The latest data from Japan revealed that the world’s third largest economy slipped back into recession in the past quarter, at least technically. Has Prime Minister Shinzo Abe’s “three arrows” plan to revive the Japanese economy – Abenomics – failed in spectacular fashion? Well, yes and no.
Let’s start with the economy. GDP data is notoriously unreliable as a first-guess measure of the economy’s performance, so we shouldn’t place too much reliance on this early estimate. Nevertheless, like most other developed economies, the industrial sector in Japan is suffering, and a run-down of stocks of finished products was the main cause of the fall in GDP.
But other indicators suggest that the Japanese economy is not doing too badly at all, after decades of malaise. Unemployment is at an 18-year low, Tokyo house prices are up 16 per cent since the start of 2013, and confidence among small and-medium sized businesses is at a record high.
Yet some of the key objectives of Abenomics are still nowhere in sight – wages are only edging up (rising 0.6 per cent over the last year) and the inflation rate remains stubbornly low. Outside of declining food and energy costs, consumer prices are rising by less than 1 per cent, half the Bank of Japan’s key objective.
ROCKY RIDE FOR STOCKS
But there’s more. On the positive side, the Japanese stock market has been one of this year’s best performing markets, returning over 13 per cent.

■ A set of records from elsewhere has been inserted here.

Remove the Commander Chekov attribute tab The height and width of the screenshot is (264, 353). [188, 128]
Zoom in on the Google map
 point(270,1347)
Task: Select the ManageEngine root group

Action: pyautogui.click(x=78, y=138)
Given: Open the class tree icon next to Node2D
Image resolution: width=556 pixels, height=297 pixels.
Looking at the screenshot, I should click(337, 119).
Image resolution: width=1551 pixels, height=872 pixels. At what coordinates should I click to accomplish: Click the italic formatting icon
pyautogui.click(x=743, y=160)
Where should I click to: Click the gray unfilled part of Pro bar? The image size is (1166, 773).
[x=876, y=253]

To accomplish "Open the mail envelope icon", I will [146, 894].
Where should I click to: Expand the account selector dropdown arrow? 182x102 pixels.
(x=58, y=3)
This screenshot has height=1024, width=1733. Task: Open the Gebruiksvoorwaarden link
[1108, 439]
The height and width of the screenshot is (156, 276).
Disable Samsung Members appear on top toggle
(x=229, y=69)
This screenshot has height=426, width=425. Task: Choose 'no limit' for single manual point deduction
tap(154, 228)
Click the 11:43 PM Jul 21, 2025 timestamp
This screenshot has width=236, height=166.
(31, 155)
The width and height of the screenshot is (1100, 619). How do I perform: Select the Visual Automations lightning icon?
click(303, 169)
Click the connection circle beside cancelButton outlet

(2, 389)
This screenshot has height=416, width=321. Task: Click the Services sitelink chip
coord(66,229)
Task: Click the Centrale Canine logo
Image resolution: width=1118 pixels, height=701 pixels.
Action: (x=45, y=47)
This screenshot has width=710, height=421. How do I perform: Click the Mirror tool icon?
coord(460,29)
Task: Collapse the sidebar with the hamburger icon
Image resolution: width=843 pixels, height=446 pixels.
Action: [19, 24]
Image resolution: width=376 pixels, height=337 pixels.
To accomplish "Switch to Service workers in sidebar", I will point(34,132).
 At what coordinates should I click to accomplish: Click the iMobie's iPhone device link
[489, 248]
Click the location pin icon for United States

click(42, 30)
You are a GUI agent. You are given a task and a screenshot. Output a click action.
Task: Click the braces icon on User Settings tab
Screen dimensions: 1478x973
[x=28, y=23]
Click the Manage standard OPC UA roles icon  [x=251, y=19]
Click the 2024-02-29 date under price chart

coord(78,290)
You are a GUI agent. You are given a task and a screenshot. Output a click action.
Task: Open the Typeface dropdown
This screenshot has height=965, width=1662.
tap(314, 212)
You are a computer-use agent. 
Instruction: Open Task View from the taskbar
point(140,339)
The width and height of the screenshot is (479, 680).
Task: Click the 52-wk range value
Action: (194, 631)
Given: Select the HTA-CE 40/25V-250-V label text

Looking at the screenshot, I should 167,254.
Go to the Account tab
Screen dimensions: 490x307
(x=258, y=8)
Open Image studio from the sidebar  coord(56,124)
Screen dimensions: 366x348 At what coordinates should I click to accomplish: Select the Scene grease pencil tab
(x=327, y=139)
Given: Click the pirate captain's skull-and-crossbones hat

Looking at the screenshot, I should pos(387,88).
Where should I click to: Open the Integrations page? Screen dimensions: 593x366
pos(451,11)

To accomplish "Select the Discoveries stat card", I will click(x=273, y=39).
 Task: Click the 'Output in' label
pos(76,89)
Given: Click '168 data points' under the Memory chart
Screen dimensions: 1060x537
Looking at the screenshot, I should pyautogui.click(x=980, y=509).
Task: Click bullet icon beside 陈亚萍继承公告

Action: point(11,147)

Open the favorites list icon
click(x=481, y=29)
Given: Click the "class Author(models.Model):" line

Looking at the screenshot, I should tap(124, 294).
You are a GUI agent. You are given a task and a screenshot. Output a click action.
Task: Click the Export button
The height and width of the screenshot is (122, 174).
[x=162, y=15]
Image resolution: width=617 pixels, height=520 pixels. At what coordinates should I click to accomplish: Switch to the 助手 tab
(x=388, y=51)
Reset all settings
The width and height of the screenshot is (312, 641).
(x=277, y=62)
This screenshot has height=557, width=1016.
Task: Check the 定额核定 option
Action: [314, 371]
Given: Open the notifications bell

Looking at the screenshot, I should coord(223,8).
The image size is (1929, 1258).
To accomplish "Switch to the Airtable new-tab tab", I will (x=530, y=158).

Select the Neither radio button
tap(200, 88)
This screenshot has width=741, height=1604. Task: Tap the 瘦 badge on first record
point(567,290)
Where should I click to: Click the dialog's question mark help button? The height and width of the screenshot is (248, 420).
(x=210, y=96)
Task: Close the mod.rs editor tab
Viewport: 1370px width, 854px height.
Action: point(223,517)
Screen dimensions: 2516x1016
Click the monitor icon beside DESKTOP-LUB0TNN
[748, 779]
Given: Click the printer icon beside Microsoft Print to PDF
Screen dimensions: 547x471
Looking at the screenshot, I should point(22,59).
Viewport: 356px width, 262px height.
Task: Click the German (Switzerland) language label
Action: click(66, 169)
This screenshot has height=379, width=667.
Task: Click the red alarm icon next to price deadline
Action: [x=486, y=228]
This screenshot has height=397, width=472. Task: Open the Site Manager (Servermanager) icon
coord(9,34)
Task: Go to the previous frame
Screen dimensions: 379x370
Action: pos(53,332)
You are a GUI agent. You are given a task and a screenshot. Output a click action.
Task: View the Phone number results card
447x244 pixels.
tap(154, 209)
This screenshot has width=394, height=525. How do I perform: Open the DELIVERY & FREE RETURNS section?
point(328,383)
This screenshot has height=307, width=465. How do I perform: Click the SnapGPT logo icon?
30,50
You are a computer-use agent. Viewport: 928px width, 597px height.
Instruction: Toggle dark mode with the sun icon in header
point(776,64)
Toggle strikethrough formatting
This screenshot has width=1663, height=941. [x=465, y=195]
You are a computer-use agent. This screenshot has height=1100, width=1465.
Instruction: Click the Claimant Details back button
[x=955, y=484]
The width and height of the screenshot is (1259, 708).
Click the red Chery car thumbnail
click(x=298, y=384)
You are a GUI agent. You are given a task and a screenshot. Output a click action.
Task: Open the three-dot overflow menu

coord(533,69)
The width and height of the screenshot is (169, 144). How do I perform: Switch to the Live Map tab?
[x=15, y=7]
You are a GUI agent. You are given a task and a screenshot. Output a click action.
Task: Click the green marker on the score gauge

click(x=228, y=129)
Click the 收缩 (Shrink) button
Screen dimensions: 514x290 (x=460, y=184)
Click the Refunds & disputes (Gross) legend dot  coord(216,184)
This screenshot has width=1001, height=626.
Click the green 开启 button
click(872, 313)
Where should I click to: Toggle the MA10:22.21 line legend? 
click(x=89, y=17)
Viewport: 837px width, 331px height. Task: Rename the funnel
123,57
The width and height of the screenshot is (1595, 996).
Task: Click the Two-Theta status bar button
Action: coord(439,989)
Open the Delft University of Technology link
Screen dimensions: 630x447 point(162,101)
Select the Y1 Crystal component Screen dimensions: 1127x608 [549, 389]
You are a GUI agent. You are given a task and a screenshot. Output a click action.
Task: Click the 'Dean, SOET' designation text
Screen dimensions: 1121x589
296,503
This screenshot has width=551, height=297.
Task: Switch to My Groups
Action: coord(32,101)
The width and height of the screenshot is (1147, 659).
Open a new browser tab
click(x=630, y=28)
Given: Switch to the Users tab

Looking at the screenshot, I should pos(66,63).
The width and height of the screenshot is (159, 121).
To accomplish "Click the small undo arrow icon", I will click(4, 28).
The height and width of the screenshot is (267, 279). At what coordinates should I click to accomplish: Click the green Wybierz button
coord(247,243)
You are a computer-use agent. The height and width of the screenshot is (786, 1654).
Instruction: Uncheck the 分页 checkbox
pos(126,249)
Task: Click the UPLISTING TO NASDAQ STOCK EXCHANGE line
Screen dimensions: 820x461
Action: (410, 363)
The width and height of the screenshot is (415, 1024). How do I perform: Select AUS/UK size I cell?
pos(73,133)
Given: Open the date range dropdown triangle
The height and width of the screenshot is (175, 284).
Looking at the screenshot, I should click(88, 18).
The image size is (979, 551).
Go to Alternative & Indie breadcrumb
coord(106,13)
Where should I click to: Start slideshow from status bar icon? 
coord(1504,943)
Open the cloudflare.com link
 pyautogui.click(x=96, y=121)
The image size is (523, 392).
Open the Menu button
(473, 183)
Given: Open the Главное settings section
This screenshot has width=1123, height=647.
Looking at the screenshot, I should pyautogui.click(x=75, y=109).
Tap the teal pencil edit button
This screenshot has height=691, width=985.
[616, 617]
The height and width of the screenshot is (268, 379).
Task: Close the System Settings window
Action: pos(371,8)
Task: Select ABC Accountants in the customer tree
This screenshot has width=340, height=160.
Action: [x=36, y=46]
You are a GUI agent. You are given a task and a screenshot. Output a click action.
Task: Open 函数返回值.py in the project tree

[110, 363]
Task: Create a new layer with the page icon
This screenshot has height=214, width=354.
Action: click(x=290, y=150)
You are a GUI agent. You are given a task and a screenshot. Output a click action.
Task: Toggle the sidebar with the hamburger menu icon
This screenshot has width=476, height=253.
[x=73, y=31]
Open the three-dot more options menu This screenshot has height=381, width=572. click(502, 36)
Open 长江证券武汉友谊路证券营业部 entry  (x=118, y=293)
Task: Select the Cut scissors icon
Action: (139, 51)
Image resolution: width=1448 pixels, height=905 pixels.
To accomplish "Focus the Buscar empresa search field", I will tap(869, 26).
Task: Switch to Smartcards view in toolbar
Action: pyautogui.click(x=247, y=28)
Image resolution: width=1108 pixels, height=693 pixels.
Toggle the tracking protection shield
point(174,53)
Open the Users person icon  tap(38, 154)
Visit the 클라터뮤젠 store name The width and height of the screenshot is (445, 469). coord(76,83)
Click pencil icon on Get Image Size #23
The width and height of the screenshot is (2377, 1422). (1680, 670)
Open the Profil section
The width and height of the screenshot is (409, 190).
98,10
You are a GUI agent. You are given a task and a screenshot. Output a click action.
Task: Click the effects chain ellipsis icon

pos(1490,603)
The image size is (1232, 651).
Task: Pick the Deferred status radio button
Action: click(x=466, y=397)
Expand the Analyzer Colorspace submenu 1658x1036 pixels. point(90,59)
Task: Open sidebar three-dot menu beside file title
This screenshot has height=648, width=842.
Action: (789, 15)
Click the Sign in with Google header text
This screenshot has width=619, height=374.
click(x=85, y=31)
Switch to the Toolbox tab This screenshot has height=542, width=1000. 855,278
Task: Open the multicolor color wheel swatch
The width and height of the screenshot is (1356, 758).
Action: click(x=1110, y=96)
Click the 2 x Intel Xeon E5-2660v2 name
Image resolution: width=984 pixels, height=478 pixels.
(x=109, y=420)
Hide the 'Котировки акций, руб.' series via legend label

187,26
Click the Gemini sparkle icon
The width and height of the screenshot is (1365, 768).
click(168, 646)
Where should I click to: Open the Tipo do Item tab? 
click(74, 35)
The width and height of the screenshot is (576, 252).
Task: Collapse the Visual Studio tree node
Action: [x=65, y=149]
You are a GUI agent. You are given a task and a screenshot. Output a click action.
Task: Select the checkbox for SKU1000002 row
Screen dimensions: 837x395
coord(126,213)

It has, however, been a rocky ride – the Topix index lost 15 per cent over August and September as international investors panicked over a sudden change in China’s exchange rate policy. Foreign investors sold a net ¥4.8 trillion (£26bn) of Japanese equities over those two months, even more than they did in the worst of the global financial crisis.
Furthermore, even though investor confidence collapsed over the summer, we believe there is more to come from the Japanese stock market. Company earnings are expected to rise by more than 10 per cent over the next 12 months and around 8 per cent per year after that.
Still, at 14 times forecast earnings, Japanese stocks are cheaper than even the UK market, which has been battered by high exposure to the energy and mining sectors. On pure valuation grounds, investors appear to be giving Abe little chance of success.
WORK IN PROGRESS
All in all, we view Abenomics as still very much work in progress. The Bank of Japan has room to add more stimulus to the economy, perhaps this week, while the government is considering an extra boost to state spending. Commitments to reforming corporate behaviour and adopting more investor-friendly policies, however, are only likely to pay off in the very long term.
Arguably the biggest success of the Abe administration so far has been in the stock market, where the government has prompted both institutions and the general public to hold more of their savings in equities.
The £734bn Government Pension Fund scheme has raised its targeted share of assets in local equities from 12 per cent to 25 per cent, with the current share standing at a healthy 23 per cent.
Other Japanese pension schemes are likely to follow suit in raising their holdings of equities, albeit gradually. Overseas pension schemes still seem quite lowly-weighted in Japanese shares, despite recent performance.
And after decades of political wrangling, this month the government has managed to start the privatisation of Japan Post, the country’s largest deposit-holder and seller of insurance products. Admittedly the IPO was very under-priced, but a 35 per cent rise in Japan Post Holding’s stock price in the past two weeks is an impressive result. A reported 30 per cent of the public buying Japan Post shares were new to stock investing.
Should Abe’s policies revive Japan’s economic growth – and we believe they will – equity market outperformance is likely to continue for several years yet.